The Panama 15% minimum tax proposal just landed at the National Assembly, and it has every offshore company holder in the country reviewing their substance file. Minister of Economy and Finance Felipe Chapman presented the Fiscal Code reform that creates a new Chapter IA, “Rules of Economic Substance for Passive Income,” forcing internationally registered entities to prove real activity in Panama or pay a flat 15% on dividends, interest, royalties, and capital gains they currently move through the country tax-free.
PANAMA CITY, Panama — 5 May 2026
Brussels gave Panama a hard June 2026 deadline to show progress before the European Council reviews the EU tax-haven blacklist in October. Panama has been on that list since 2020 and was reaffirmed in February 2026 alongside Russia, Vanuatu, Vietnam, and seven smaller jurisdictions.
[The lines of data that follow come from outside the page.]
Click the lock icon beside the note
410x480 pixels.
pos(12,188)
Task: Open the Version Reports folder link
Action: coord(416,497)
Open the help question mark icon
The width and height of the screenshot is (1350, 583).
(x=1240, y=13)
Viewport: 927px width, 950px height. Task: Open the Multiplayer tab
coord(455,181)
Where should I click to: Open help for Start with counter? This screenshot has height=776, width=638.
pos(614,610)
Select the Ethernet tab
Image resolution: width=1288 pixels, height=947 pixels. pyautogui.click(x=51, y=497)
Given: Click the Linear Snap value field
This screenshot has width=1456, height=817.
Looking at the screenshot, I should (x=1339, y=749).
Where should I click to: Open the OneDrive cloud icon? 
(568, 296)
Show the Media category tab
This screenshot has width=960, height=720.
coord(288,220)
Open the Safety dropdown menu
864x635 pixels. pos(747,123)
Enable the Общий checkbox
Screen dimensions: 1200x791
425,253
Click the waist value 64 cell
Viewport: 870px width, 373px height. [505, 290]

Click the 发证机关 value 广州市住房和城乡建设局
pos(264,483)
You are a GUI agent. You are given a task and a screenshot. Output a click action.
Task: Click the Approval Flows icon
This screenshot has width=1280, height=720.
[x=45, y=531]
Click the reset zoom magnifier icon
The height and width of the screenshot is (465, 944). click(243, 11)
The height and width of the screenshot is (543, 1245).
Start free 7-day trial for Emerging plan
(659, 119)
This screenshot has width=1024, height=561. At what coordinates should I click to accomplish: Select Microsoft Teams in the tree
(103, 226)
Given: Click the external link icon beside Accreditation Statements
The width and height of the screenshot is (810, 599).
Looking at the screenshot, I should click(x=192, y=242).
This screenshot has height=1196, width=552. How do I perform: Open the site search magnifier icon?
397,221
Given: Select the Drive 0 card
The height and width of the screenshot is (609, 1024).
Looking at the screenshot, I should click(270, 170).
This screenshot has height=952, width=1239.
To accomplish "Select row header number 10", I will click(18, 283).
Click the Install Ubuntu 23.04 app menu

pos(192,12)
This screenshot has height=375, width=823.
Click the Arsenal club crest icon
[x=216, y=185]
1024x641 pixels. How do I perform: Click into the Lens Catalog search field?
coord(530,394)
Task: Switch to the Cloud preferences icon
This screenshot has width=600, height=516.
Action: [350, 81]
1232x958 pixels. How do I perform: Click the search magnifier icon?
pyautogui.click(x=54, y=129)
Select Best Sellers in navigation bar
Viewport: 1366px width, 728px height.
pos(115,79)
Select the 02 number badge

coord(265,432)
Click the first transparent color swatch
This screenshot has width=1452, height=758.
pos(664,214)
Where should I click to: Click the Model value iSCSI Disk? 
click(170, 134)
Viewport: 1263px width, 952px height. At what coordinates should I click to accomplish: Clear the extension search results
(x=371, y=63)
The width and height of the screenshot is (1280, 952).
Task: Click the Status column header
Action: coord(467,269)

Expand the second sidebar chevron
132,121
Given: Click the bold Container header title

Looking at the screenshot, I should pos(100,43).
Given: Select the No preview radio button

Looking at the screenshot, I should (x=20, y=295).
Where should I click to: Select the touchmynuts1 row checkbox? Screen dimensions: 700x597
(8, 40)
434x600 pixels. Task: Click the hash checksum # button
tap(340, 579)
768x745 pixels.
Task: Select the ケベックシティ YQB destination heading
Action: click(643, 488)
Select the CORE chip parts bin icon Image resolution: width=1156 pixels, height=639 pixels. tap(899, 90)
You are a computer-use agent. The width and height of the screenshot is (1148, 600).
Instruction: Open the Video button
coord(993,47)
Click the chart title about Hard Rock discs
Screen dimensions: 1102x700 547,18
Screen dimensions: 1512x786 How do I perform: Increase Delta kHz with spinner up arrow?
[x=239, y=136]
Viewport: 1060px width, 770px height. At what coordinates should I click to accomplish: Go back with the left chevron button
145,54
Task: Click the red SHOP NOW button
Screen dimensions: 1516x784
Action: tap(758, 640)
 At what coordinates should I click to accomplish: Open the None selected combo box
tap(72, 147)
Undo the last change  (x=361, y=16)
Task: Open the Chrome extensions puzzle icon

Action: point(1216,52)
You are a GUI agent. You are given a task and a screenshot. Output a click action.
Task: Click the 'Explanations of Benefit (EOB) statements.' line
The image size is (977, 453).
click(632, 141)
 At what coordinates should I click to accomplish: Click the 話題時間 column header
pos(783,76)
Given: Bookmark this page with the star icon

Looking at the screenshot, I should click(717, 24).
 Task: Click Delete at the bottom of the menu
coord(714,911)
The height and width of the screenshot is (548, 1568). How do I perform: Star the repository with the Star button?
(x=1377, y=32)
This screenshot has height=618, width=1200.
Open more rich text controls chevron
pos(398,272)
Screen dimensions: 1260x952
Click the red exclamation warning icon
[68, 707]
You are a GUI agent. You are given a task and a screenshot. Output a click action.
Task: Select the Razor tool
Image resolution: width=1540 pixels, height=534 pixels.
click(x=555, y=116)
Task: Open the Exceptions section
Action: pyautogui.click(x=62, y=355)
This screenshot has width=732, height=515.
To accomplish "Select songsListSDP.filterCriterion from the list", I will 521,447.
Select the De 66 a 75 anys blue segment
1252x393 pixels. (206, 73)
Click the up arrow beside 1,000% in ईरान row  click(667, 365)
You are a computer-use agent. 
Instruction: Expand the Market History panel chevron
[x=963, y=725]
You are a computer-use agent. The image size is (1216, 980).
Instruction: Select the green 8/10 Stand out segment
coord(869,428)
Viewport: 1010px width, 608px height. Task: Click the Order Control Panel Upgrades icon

One nuance up front: the Panama 15% minimum tax is primarily designed for large multinational groups, not every Panama Sociedad Anónima or SRL. The flat rate mirrors the OECD’s Pillar Two minimum tax for groups above 750 million euros in consolidated revenue, and José Luis Galíndez, president of IFA Panama, has confirmed the design tracks that framework. Smaller family offshore companies are not the headline target, though the substance phrasing is broad enough that everyone should read the final text carefully.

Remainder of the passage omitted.